After years of gridlock and frustration, a transport revolution has transformed how thousands move through the city—and the results are reshaping where people want to live and work.

By Gold Coast Lifestyle Desk · Published 29 June 2026 at 11:06 pm

3 min read

The Gold Coast Got Its Commute Back: Why Locals Are Falling in Love With Getting Around Again
Photo: Photo by Rohi Bernard Codillo on Pexels

For a decade, getting across the Gold Coast meant resignation. Surfers Paradise to Broadbeach could take 45 minutes on a Tuesday afternoon. The M1 was less a motorway and more a car park with ambition. But something fundamental has shifted in the past 18 months, and locals are noticing.

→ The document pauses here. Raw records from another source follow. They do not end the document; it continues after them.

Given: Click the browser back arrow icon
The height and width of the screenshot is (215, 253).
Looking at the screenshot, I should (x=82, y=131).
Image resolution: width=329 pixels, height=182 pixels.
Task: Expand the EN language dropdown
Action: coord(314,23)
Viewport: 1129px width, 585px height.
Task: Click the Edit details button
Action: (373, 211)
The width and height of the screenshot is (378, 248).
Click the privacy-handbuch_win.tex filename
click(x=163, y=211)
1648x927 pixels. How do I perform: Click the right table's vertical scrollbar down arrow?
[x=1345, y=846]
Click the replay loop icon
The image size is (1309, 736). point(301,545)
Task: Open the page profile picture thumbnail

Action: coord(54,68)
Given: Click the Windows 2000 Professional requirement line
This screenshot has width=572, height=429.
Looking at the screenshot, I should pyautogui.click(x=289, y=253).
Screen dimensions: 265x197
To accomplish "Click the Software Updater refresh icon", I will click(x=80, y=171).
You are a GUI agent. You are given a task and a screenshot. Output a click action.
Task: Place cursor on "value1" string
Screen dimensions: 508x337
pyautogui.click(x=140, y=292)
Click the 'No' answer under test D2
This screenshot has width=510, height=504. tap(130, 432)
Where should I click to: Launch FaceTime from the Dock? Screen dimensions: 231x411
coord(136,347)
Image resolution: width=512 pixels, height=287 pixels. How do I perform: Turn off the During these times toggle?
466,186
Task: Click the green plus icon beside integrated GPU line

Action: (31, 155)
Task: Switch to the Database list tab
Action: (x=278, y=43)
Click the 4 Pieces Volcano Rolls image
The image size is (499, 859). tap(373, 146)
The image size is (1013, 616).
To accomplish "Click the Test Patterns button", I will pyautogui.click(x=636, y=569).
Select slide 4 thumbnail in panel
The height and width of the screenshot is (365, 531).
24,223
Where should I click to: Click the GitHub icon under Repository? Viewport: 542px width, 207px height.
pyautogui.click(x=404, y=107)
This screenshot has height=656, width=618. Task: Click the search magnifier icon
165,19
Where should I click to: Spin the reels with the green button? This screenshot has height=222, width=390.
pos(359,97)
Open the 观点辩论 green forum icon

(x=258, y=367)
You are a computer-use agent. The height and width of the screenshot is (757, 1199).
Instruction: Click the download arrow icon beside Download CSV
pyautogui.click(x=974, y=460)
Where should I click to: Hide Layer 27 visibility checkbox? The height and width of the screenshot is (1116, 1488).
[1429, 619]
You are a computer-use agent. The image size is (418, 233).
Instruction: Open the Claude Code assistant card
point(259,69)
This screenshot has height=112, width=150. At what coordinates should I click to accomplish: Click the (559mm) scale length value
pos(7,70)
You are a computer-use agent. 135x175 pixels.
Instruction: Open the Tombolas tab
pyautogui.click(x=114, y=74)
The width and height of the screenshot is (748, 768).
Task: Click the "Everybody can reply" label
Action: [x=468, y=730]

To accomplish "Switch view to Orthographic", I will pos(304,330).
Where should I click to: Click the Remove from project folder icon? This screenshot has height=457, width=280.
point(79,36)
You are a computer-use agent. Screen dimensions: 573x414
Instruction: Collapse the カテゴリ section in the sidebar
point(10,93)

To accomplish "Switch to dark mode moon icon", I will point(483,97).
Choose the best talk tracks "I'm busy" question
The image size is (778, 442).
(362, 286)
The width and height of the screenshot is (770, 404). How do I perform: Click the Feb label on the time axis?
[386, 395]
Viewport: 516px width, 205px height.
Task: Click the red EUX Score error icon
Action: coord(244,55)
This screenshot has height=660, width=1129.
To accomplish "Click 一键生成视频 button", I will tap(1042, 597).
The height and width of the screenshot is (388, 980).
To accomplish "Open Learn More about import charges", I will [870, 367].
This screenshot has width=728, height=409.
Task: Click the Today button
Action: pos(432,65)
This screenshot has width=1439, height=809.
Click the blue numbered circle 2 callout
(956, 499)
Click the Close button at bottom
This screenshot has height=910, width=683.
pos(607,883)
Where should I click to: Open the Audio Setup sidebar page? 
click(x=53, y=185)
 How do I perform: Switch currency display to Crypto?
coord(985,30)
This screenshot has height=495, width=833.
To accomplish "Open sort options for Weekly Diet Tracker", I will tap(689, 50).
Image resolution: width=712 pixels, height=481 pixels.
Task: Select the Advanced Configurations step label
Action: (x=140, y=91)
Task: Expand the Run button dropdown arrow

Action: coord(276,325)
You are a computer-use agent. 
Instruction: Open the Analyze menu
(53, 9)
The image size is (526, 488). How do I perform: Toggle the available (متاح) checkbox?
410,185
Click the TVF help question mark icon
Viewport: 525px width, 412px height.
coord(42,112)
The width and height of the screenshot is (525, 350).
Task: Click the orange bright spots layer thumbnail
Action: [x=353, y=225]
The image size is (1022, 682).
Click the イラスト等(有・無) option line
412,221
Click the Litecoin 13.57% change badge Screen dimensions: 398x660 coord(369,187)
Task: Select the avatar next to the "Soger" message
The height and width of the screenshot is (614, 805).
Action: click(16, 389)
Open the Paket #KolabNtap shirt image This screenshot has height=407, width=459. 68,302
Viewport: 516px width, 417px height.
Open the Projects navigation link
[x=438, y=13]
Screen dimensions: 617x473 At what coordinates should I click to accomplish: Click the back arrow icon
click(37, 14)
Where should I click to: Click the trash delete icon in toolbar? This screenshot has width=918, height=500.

The completion of the Southport Rapid Transit Network in early 2025 marked the turning point. The dedicated bus lanes running from Helensvale to Nerang have shaved an average of 22 minutes off peak-hour commutes, according to Transport Queensland data released this quarter. More importantly, they've made the alternative to sitting in traffic actually viable. The 200-plus services weekly mean you can feasibly live in Tallebudgera and work in Surfers Paradise without feeling trapped.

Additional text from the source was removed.